INTRODUCTION

The recent escalation in pediatric research, and thus the number of children exposed to research risks, raises concerns as to whether the ethical and regulatory framework for protecting children in research is adequate. What are the acceptable limits on the risks to which we should expose children for the benefit of others and society? To remain within these limits, the regulations and ethical guidelines on research involving children require careful interpretation and application. Are children truly research participants or are they merely being exploited for commercial gain? Research may be exploiting children if it does not result in publicly available knowledge regardless of the level of research risk exposure. We exploit children within research if we use them simply for the generation of profit or personal gain. The conduct of pediatric research is a privilege granted to us by the parents and children who willingly participate. The financial and professional benefits of performing this research reflect a social contract entrusting us with the future health and welfare of our children – a trust that requires transparency and full public disclosure of the research results.

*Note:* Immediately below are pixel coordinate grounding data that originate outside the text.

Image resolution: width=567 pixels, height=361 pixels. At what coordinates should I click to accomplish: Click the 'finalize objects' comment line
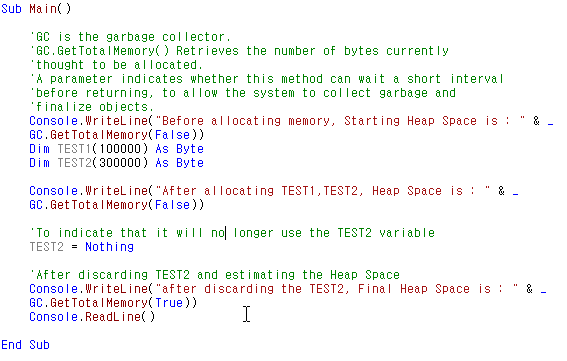(x=92, y=107)
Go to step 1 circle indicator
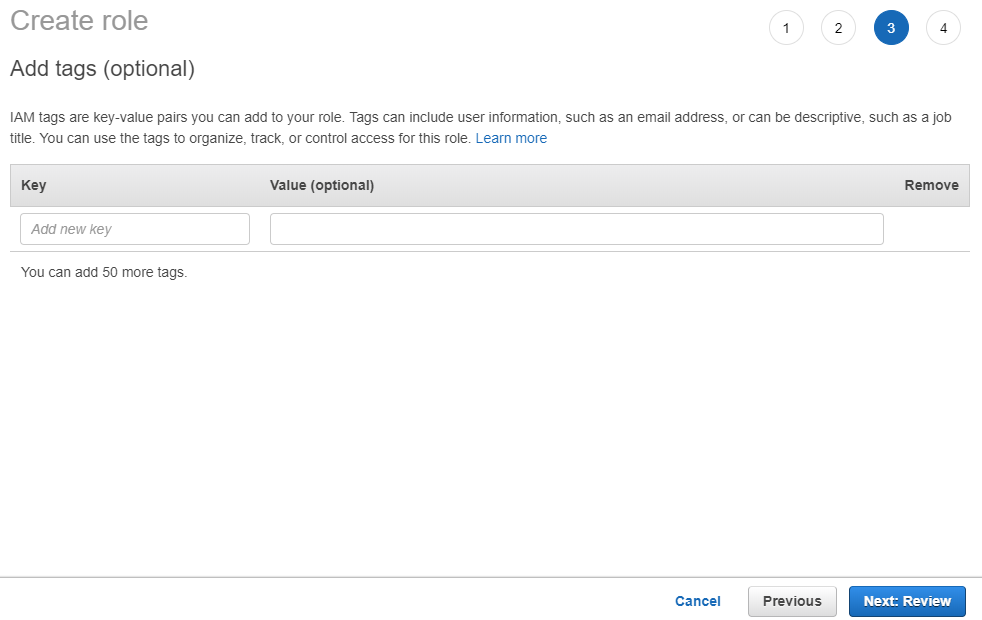The height and width of the screenshot is (620, 982). pyautogui.click(x=786, y=28)
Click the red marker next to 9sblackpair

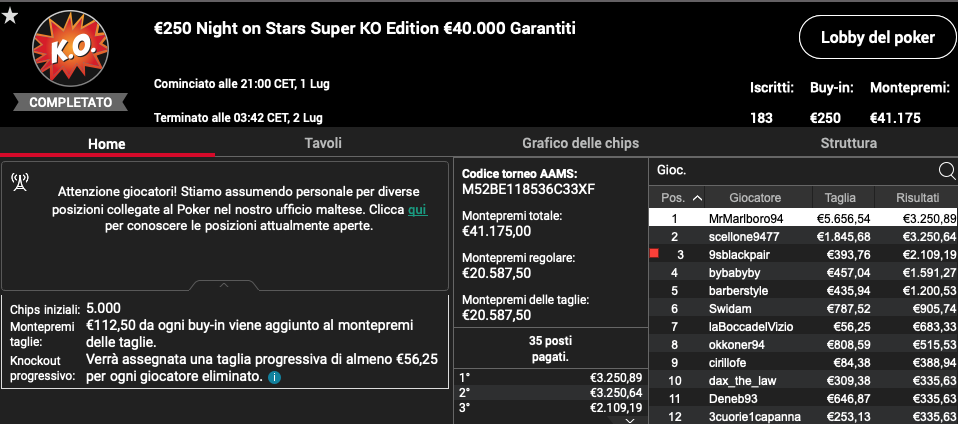654,253
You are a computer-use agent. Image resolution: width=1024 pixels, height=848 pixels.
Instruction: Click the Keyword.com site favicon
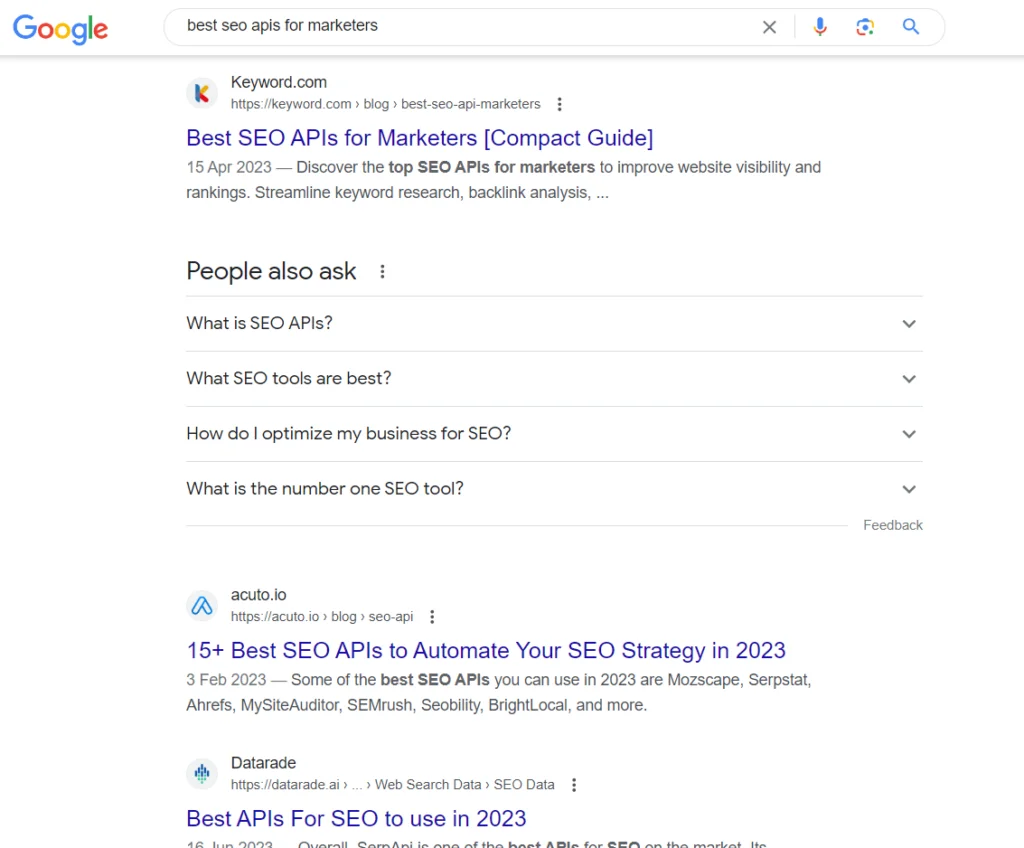coord(202,92)
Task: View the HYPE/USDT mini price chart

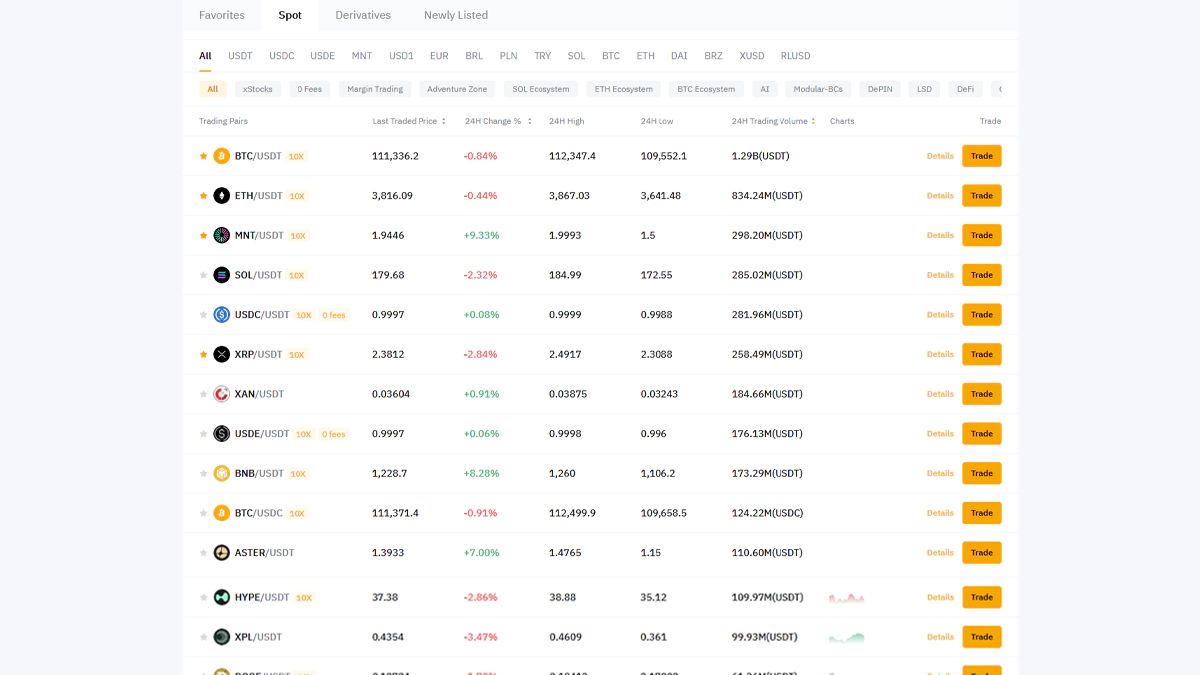Action: 846,598
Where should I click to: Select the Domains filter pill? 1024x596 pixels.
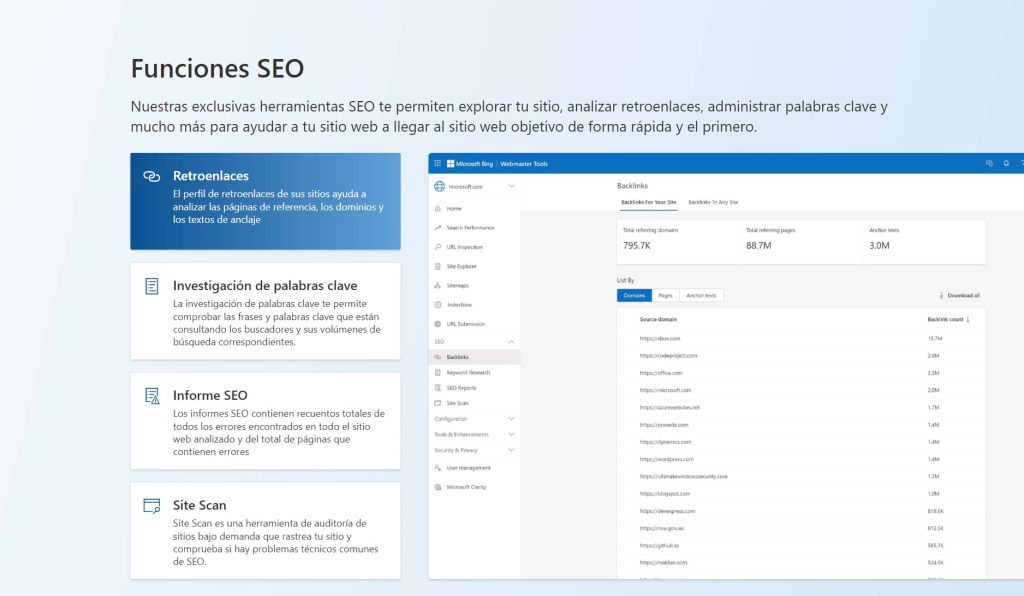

This chapter (1) highlights important features of recent legislation to stimulate pediatric research; (2) reviews key elements of the U.S. pediatric research regulations, compared to guidance from the International Conference on Harmonisation (ICH), the Council for International Organizations of Medical Sciences (CIOMS), and the 2001 EU Clinical Trial Directive; (3) applies these guidelines to the choice of control group, illustrated by clinical trials of inhaled steroids in moderate asthma; and (4) briefly reviews the controversy over the use of antidepressants for major depressive disorder in adolescents.